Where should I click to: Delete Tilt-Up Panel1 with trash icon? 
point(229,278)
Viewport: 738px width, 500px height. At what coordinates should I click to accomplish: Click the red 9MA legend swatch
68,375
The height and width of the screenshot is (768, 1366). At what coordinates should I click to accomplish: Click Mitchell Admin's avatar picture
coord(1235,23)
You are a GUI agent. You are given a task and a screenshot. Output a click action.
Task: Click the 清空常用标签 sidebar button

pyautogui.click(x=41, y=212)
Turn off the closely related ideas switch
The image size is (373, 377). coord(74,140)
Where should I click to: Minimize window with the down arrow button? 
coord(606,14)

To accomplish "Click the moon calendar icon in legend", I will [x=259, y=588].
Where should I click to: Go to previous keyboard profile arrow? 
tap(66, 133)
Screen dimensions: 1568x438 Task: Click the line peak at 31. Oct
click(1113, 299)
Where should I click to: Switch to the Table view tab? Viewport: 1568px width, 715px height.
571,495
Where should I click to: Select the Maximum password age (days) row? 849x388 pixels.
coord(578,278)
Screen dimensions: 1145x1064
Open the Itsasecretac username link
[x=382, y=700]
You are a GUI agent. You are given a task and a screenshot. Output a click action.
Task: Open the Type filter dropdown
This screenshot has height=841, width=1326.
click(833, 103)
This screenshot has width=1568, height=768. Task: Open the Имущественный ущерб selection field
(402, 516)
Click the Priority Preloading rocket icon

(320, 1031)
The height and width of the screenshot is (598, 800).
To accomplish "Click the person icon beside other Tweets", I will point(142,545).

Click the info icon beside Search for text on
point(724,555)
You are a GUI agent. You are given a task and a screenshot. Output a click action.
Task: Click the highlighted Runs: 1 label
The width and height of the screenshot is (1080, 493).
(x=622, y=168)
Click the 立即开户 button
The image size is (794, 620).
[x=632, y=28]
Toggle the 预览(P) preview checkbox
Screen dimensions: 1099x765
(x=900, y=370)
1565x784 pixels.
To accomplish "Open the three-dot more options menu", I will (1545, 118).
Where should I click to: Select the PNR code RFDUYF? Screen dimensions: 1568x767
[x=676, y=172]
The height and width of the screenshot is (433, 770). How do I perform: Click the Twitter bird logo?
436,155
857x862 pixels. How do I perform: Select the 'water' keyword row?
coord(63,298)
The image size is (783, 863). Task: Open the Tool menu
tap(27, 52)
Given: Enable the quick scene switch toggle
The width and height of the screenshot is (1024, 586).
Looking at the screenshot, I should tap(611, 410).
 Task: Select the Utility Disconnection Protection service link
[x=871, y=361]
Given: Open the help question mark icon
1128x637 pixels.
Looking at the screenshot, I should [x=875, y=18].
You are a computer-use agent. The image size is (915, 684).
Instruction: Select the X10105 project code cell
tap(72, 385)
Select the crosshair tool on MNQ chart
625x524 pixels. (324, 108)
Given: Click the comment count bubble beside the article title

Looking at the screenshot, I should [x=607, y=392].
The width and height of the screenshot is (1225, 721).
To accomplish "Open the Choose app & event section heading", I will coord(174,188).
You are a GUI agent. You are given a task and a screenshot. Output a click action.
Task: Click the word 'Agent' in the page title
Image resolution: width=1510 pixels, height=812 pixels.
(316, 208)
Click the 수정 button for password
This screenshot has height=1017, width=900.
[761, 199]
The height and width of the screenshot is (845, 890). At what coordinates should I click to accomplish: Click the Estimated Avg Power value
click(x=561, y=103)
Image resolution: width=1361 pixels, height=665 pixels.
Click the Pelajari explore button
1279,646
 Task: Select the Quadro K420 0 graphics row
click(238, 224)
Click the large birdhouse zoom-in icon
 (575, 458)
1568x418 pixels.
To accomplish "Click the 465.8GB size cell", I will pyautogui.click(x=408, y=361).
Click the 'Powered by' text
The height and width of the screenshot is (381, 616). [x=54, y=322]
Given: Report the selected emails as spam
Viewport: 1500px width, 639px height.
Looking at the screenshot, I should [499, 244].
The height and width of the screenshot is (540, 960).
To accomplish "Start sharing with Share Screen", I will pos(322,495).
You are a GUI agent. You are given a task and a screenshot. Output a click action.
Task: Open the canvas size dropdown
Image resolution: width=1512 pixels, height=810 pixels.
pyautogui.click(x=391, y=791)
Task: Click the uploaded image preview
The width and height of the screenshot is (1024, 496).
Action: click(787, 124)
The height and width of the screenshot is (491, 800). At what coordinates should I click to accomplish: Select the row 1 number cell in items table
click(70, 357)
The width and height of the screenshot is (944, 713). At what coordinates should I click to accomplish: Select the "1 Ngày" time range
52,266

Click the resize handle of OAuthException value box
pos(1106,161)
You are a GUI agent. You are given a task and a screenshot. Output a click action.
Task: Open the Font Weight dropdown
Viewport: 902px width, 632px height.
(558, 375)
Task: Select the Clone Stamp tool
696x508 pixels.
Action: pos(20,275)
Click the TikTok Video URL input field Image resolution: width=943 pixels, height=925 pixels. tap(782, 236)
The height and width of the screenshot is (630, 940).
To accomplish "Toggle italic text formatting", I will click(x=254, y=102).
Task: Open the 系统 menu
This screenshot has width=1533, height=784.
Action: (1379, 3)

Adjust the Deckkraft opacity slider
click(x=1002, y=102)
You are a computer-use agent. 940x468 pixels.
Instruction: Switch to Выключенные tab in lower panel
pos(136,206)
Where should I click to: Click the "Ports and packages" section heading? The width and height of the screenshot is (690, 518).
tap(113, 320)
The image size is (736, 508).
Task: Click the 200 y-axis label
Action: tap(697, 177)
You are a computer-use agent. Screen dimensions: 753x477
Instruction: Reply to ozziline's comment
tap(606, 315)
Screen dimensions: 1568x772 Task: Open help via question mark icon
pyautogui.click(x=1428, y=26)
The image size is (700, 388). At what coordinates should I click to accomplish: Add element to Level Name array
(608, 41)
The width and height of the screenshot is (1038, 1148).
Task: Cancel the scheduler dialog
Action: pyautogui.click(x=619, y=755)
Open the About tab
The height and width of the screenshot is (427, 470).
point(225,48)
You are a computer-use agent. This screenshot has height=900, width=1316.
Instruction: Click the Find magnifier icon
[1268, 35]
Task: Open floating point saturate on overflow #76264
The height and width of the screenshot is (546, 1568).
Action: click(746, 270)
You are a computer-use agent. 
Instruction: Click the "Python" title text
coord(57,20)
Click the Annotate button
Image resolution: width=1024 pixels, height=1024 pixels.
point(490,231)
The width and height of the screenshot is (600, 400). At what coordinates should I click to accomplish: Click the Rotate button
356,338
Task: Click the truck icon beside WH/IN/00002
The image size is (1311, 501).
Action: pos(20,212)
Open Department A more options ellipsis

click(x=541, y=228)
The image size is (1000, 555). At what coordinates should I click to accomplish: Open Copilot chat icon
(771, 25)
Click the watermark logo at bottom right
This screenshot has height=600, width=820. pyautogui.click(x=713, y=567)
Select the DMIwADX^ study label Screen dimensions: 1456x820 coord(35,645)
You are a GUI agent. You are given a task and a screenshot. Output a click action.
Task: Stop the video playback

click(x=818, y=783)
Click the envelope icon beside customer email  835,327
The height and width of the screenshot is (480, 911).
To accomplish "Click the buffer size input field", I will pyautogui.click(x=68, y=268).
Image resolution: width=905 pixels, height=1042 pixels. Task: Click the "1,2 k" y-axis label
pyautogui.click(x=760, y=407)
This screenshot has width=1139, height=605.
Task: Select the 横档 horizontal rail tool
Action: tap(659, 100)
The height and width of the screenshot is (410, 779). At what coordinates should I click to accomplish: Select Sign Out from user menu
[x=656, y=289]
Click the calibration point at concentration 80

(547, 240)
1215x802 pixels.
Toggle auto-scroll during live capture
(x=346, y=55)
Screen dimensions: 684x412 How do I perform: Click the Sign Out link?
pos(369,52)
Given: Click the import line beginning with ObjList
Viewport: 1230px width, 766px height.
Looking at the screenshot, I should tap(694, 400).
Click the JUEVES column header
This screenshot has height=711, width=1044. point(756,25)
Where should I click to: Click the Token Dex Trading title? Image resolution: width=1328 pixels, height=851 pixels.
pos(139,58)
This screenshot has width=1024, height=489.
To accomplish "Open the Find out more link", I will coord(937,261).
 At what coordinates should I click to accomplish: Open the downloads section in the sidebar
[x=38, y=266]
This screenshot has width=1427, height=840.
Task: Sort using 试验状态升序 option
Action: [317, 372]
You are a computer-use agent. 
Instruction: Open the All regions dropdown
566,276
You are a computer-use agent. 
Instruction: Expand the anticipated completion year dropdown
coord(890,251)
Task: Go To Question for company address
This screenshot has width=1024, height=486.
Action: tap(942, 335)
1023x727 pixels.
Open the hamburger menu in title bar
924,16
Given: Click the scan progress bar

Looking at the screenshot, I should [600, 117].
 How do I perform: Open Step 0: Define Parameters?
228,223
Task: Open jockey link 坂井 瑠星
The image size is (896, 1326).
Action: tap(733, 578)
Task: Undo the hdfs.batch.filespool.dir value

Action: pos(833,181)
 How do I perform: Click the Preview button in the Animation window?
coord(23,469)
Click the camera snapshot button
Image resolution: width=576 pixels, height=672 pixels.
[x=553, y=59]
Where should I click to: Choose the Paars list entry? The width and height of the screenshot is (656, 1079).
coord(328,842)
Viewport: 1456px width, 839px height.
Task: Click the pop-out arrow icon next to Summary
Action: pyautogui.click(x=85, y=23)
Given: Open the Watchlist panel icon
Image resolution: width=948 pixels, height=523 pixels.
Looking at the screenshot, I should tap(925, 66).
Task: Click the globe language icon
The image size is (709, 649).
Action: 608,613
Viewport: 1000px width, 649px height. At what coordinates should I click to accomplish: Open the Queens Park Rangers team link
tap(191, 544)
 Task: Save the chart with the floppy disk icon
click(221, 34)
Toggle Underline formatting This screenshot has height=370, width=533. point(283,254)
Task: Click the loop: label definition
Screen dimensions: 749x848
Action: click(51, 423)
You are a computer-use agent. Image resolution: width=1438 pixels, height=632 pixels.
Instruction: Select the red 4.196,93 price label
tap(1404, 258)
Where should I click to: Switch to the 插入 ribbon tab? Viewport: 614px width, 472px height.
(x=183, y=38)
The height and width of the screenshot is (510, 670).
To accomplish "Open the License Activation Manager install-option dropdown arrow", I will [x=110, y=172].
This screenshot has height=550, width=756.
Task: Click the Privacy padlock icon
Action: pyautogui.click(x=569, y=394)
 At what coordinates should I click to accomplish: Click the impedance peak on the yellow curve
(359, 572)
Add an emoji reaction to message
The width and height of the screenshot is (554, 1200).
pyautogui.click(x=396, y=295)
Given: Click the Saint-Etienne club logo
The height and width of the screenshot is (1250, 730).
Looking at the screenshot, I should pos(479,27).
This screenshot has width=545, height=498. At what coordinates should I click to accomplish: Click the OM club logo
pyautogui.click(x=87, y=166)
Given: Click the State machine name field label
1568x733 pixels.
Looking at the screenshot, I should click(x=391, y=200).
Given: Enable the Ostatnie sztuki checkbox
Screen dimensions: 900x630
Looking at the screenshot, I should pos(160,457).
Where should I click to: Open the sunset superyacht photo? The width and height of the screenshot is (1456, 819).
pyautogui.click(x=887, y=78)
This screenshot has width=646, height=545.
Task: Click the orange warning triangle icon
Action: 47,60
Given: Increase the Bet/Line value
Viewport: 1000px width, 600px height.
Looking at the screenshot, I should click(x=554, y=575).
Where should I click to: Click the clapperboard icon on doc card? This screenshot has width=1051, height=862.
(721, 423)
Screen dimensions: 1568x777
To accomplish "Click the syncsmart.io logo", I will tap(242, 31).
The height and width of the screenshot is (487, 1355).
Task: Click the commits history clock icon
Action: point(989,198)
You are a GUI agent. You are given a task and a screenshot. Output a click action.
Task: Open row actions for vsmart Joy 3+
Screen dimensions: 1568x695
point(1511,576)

■ ■ ■

DIRECTIONS FOR THIS TASK:
Please copy each line of the entries in which the word "formatting" shows up.

ANSWER TO THE EXERCISE:
To accomplish "Toggle italic text formatting", I will click(x=254, y=102).
Toggle Underline formatting This screenshot has height=370, width=533. point(283,254)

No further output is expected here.